As a Theatre Major, I seldom have much time to eat real food...never mind eating with my family. This year, I resolve to try REAL hard to stop eating McDonalds and Wendy’s for 2 out of 3 meals a day. If that isn’t possible, I promise to at least clean the remains from my car.
I wish to become the old crone that my body already says that I am and stop trying to look like Barbie due to our culture.
I hearby resolve to accept the changes occurring at work. I will try to remember that the decision-makers have a brain and will use it if necessary. Finally, I will cheer for them if it works and I will not laugh if it doesn’t!
To refuse to take responsibility for my decisions, to never take the blame, not stand by my promises, and to ignore the needs of the poor. In short, my resolution is to become a politician!
To become as wonderful a person as my dog thinks I am.

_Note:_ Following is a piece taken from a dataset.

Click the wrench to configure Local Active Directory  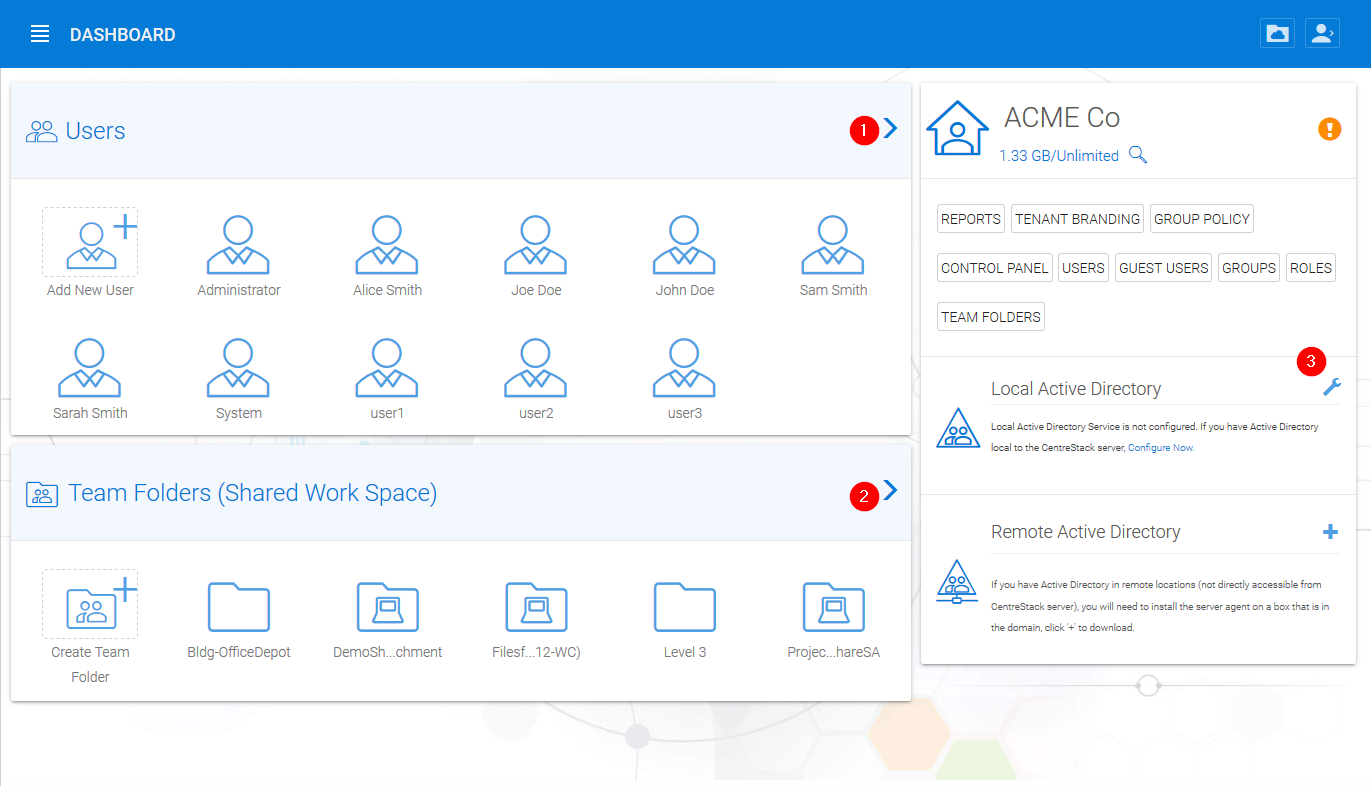click(1331, 387)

C. THESIS: If we are interested in keeping any of our resolutions this year, we should adhere to the methods employed by Paul in Philippians 3:13.
I. WE MUST ENGAGE IN THE PRELIMINARY ACTIVITY
“Forgetting what is behind.” (v. 13)
A. Paul is talking about forgetting in such a way that the past, good or bad, will have no negative bearing on one’s present spiritual growth and condition.
1. Forget the wrongs that could paralyze you with guilt and despair.
Paul definitely had some of these. As a persecutor of the church, he had a lot he wanted to leave behind.
2. Forget the attainments that might cause you to pull into “neutral.”
He also didn’t want to dwell on how far he had come from where he was. This might make him want to be content with where he was, and too satisfied or smug about his spirituality. He realized he still had a long way to go if he wanted to know Christ fully and completely.
B. In order to make solid resolutions we have to put the failures of previous attempts behind us.
Sometimes we make resolutions and find that it takes us a very short period of time before we have already broken them. Out of 10 people who make New Year’s resolutions, eight won’t keep them for more than a month.
Maybe your failure to keep past resolutions makes you cynical or skeptical about making any for 1998. But if we adhere to the method of Paul, we forget about all those.
Speaking of forgetting: 2 old men were sitting on a park bench. One of the men said, “You know as I get older I can’t remember things the way I used to.” The other man said, “I used to have that problem too until I took this memory course. It’s a very simple technique, based on associating words with names, places and events. Now because of that I don’t have trouble remembering anything at all.” The first man said, “Really? What was the name of the course?”
The old man got a puzzled look on his face, turned white as a sheet, scratched his head, then asked, “What’s the flower with a long stem, has thorns on it, the petals can be white or yellow or red?” “A rose?” the other man replied. “Yes, thank you!”
He turned to his wife and said, “Rose, what was the name of that memory course?”
That’s pretty forgetful. In a similar way, if we want to move forward, we have to put the mistakes of the past behind. To forget them as over and done with.